- Google acquired Cambridge-based startup Redux ST which developed advanced haptic technology.
- An in-person demo of the company's technology made me feel as if I was handling physical buttons.
- Redux ST also developed technology that played sound using a smartphone's screen as a speaker.
LONDON - Google has quietly acquired a small British startup that has developed advanced haptic feedback technology which makes flat glass screens feel like real, physical buttons, and also plays music through the screen itself.
Bloomberg first reported that Redux ST had been acquired on January 11, although it seems that the deal took place in August 2017.
Redux ST's technology is an interesting fit for Google, and could be used in its Pixel smartphones and ChromeBook laptops, or even in its self-driving cars.
I met with Redux ST at the Mobile World Congress technology conference in Barcelona in early 2017, before Google acquired the startup.
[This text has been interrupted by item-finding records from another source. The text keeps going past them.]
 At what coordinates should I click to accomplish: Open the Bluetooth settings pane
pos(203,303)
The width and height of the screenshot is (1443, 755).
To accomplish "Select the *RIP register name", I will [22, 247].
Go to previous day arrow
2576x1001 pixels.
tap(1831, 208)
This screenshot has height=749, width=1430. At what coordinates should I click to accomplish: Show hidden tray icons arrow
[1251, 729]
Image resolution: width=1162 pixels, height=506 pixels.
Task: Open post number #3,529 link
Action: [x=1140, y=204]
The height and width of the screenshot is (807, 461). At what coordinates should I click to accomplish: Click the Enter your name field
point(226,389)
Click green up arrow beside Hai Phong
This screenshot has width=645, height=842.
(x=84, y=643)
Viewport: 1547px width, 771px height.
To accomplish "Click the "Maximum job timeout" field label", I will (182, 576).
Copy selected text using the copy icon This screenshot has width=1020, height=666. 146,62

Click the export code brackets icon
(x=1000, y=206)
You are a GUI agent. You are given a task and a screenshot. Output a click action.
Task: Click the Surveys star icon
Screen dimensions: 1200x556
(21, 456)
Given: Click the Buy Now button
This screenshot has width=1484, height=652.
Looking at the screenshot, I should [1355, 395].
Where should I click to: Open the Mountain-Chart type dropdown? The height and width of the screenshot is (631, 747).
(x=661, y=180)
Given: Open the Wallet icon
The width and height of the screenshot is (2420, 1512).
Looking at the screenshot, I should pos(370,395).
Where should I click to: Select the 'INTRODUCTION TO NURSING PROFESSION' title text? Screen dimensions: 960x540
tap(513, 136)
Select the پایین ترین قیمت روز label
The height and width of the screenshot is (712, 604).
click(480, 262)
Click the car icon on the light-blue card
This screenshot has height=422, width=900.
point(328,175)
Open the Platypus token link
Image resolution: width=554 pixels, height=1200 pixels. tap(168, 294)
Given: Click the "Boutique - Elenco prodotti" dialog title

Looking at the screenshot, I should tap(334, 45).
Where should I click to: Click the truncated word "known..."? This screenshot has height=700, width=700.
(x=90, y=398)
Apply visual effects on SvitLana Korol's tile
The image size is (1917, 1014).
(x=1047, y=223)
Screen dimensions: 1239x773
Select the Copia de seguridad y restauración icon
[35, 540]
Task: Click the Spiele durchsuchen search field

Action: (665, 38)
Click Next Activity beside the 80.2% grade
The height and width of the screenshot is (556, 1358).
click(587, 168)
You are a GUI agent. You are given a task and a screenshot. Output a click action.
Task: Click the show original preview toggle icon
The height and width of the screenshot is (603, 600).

I sat on a bed in a cramped, hot, hotel room with three Redux ST employees who showed me two devices they had developed.
The main device was a large touchscreen on a shelf. It looked like an Android tablet but much bulkier and with large bezels at the sides. This device showcased Redux ST's advanced haptics.
Redux ST's technology made it feel like I was actually pressing buttons, rotating dials, and moving puzzle pieces around. The screen remained flat, but the vibration behind it tricked my fingers into feeling three-dimensional buttons that weren't really there.
It was like a more impressive version of the Home button technology Apple used on iPhone (before the iPhone X). There was a circle in the bezel that you applied pressure on to close apps, but it didn't depress like an actual button. Instead, Apple used vibrations to fool you into thinking you pressed a button.
Redux ST's device had a series of demos that walked through the ways it could use haptic feedback. One demonstration had me turning a volume dial, and I felt a kind of "ticking" feeling as I rotated the wheel.
Another had me pressing buttons on a virtual keypad. If I closed my eyes, I would have felt like I was actually pressing buttons that had a physical presence.
One demo tasked me with assembling a puzzle from pieces displayed on the screen. The pieces made a clicking vibration feeling as I slotted them in, which helped me find the right place for them.
And perhaps the most intriguing section of the demo was based around how the technology could be used in vehicles. I could press buttons and drag sliders more easily when they felt physical. That makes sense for a screen in a car - anything that stops the driver having to take their eyes off the road is a good thing.
The second device I was shown was a dummy smartphone. It had a screen and a metal case, but was essentially just a speaker mocked up to look like a phone.
The interesting thing about that device was that there were no speaker grilles or holes for sound to come out of. Instead, the sound came through the screen itself.
Redux ST employees said that they could just emit audio from the top half of the phone, for example, so that you wouldn't have audio coming out near your mouth whilst on a call.
Google could use Redux's tech to make its products more immersive
So what could Google be doing with that technology?
Perhaps it just wanted one of Redux ST's patents on playing audio through a screen. It's a neat trick with no discernible drop in audio quality. And cutting out speaker grilles makes it easier to waterproof a smartphone's internal components.
Buying up Redux ST's patents would also allow Google to proceed with its own development of haptic feedback without any worries of competing with a smaller company that had already patented the technology. Google settled a lawsuit over haptic feedback patent infringement in Android phones in 2012, and it won't be keen to get into a similar fight again.
Or maybe Google has ambitious plans to embed haptic feedback within its Chromebook laptops and Pixel phones.
In 2015 Google announced that it had been experimenting on a new kind of sensor. Project Soli used radar technology to track the movement of people's fingers. The announcement video even gave the example of a user turning a virtual dial, just like Redux did in its demonstration.
Finally, the haptic feedback technology would work well in one of Google's self-driving cars. Anything likely to improve safety will make regulators look more kindly on its cars.
Sure, for most of the time people will be sitting back and not driving, but there's always the chance that people in the vehicles could have to take over operations and drive it themselves if the software fails.